Me levanto para impedirle abrir el armario.

– No, quieta ahí. ¡Aja! ¿Ves? -y se ríe-. Te quiero, estúpida chiquilla de gueto. Ni siquiera le has quitado la etiqueta. Es tan triste. Sé que mi chaqueta es triste, y puede que no te gusten mis zapatos de J. C. Penny, pero al menos los he pagado. Ahora voy a subir, y cuando vuelva me vas a dar una respuesta. ¿De acuerdo? Allá voy. Adiós.

Miro extasiada la película. Y lloro. Lloro y lloro. Lloro cinco minutos seguidos hasta que vuelve.

– Bien, ¿entonces qué? -me pregunta con las manos llenas de grasa negra.

Ya no oigo el goteo.
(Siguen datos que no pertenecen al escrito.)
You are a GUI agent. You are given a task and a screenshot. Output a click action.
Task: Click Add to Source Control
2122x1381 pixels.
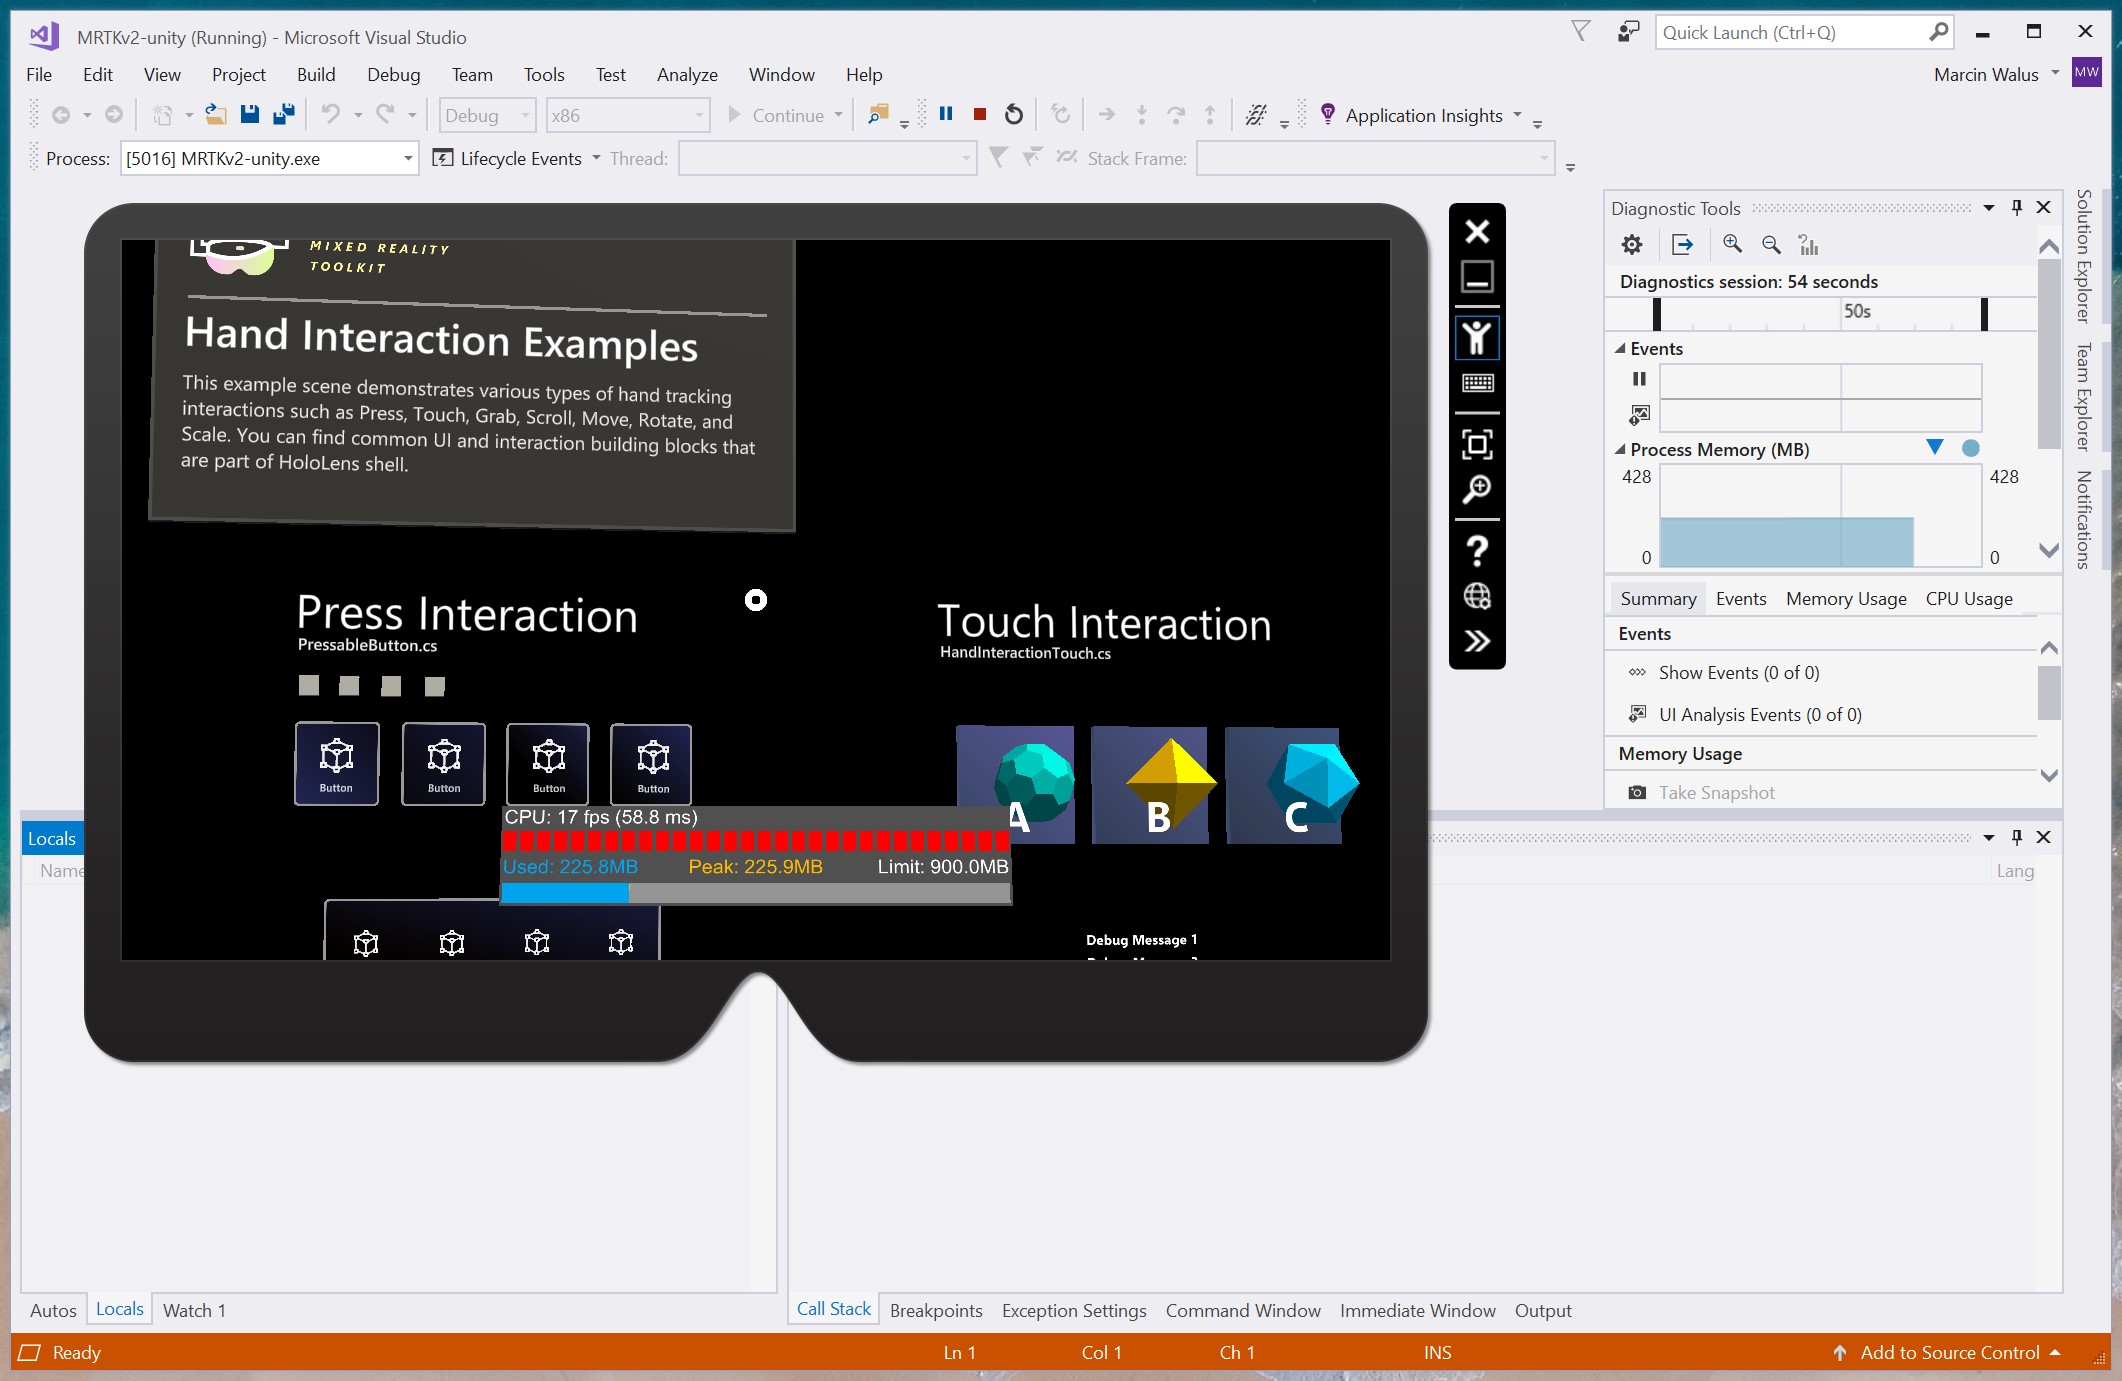[x=1949, y=1352]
Ha arreglado el lavabo.

– No es una verdadera petición sin el anillo -contesto.

– Cierto. -Y alza las manos como un policía haciendo retroceder al gentío-. Es verdad. Quédate ahí.

Sale corriendo y vuelve de la cocina con el cierre del pan de molde en forma de anillo.

– Esto tendrá que servir de momento -dice, manoseándolo torpemente, dejándolo caer y recogiéndolo de nuevo-. Y además da igual, porque ibas a sentirte decepcionada con cualquier anillo auténtico que consiguiera, así que toma. Tómalo. Tómalo y date cuenta de que el anillo no es lo importante. Es el hombre y es la mujer, y el amor que sienten y el hecho de que podrían perder sus anillos, pero se querrían para siempre igual. ¿Comprendes eso, Navi? Coge el maldito anillo. Y ahora, ¿qué respondes?

– Este anillo apesta -le digo.

Se ríe. Alza los brazos sobre la cabeza y grita a pleno pulmón:

– ¡Te quiero, mujer! ¿Eso no es suficiente?

Pienso en su pregunta. No le va a gustar la respuesta.

– No -le digo-. No lo es. No es suficiente.

Juan se derrumba. Se cubre la cara con las manos y cuando levanta la vista tiene lágrimas en los ojos y manchas de grasa negra en las mejillas. Me mira, y se vuelve hacia la puerta.